In February 2016, the FASB issued ASU 2016-02, “Leases (Topic 842),” which sets out the principles for the recognition, measurement, presentation and disclosure of leases for both parties to a contract (i.e., lessees and lessors). The new standard requires lessees to apply a dual approach, classifying leases as either finance or operating leases based on the principle of whether or not the lease is effectively a financed purchase by the lessee. This classification will determine whether lease expense is recognized based on an effective interest method or on a straight-line basis over the term of the lease, respectively. A lessee is also required to record a right-of-use asset and a lease liability for all leases with a term of greater than 12 months regardless of their classification. Leases with a term of 12 months or less can be accounted for similar to existing guidance for operating leases today, which is an accounting policy election in Topic 842 that the Company will elect. The guidance also requires disclosures that meet the objective of enabling financial statement users to assess the amount, timing, and uncertainty of cash flows arising from leases. Topic 842 supersedes the previous leases standard, Accounting Standards Codification (ASC) 840, "Leases." This guidance is effective for reporting periods beginning after December 15, 2018, and will be adopted by the Company on June 1, 2019. In July 2018, the FASB issued ASU No. 2018-11, Leases (Topic 842): Targeted Improvements, to provide an additional transition method option available to registrants. In accordance with Topic 842, a registrant can elect not to present comparative financial information under Topic 842 if it recognizes a cumulative-effect adjustment to retained earnings upon adoption. The Company intends to make this transition election. The amendments in Topic 842 are effective for the Company on the same date as ASU 2016-02. The Company has implemented a new lease system in connection with the adoption of Topic 842. The majority of our lease spend relates to certain real estate with the remaining lease spend primarily related to equipment. We currently expect the adoption of this standard to result in a material increase to the assets and liabilities on the consolidated condensed balance sheets, but we do not expect a material impact on the consolidated condensed statements of income or consolidated condensed statements of cash flows.
In August 2016, the FASB issued ASU 2016-15, “Classification of Certain Cash Receipts and Cash Payments.” ASU 2016-15 makes eight targeted changes to how certain cash receipts and cash payments are presented and classified in the statement of cash flows. ASU 2016-15 is effective for interim and annual reporting periods beginning after December 15, 2017, with early adoption permitted. The Company’s adoption of this standard on June 1, 2018 did not have a material impact on its consolidated condensed statements of cash flows.
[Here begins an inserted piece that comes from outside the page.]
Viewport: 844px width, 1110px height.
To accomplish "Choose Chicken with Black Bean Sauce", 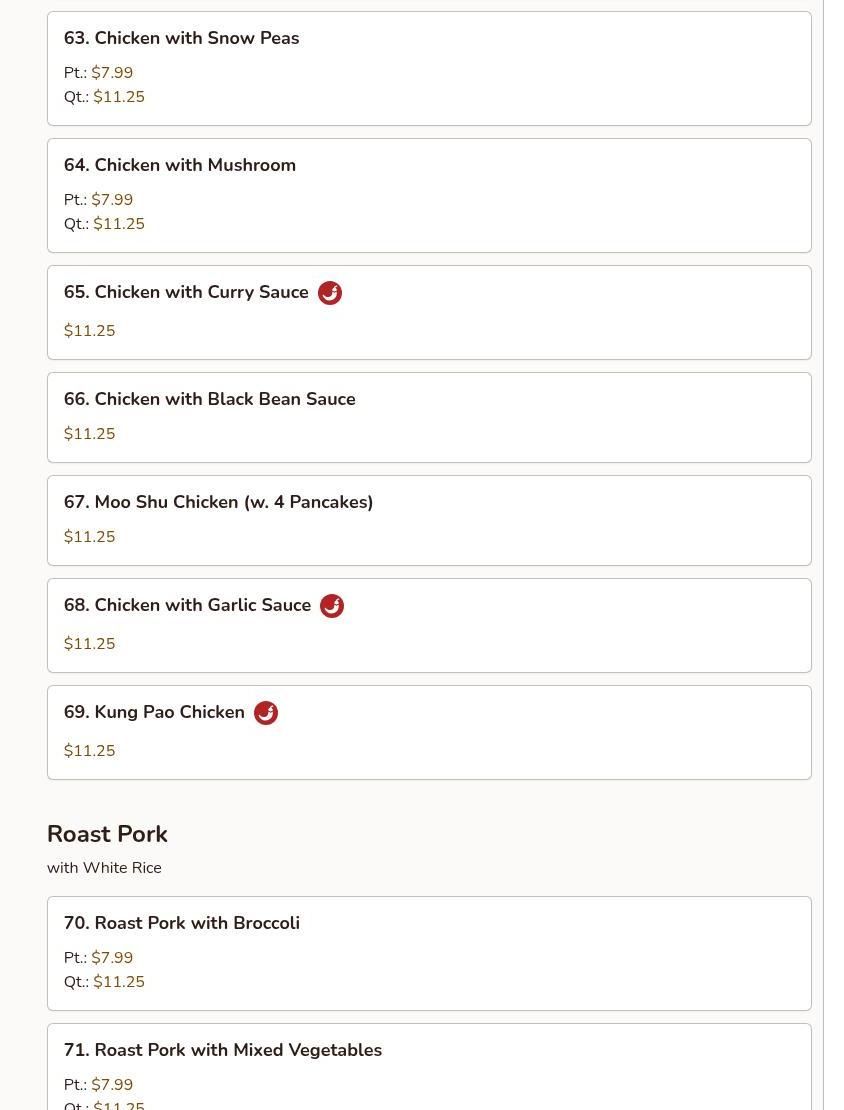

In January 2017, the FASB issued ASU 2017-04, “Simplifying the Test for Goodwill Impairment.” ASU 2017-04 eliminates the two-step process that required identification of potential impairment and a separate measure of the actual impairment. Goodwill impairment charges, if any, would be determined by the difference between a reporting unit's carrying value and its fair value (impairment loss is limited to the carrying value). This standard is effective for annual or any interim goodwill impairment tests beginning after December 15, 2019. The adoption of this standard is not expected to have an impact on the consolidated condensed financial statements.
In February 2018, the FASB issued ASU 2018-02, "Income Statement - Reporting Comprehensive Income (Topic 220): Reclassification of Certain Tax Effects from Accumulated Other Comprehensive Income." ASU 2018-02 allows entities to elect to reclassify the income tax effects resulting from the Tax Cuts and Jobs Act (Tax Act) on items within accumulated other comprehensive income to retained earnings and requires additional related disclosures. This standard is effective for fiscal years beginning after December 15, 2018 and interim periods within those fiscal years, however, early adoption is permitted. Cintas is currently evaluating the impact that ASU 2018-02 will have on its consolidated condensed financial statements.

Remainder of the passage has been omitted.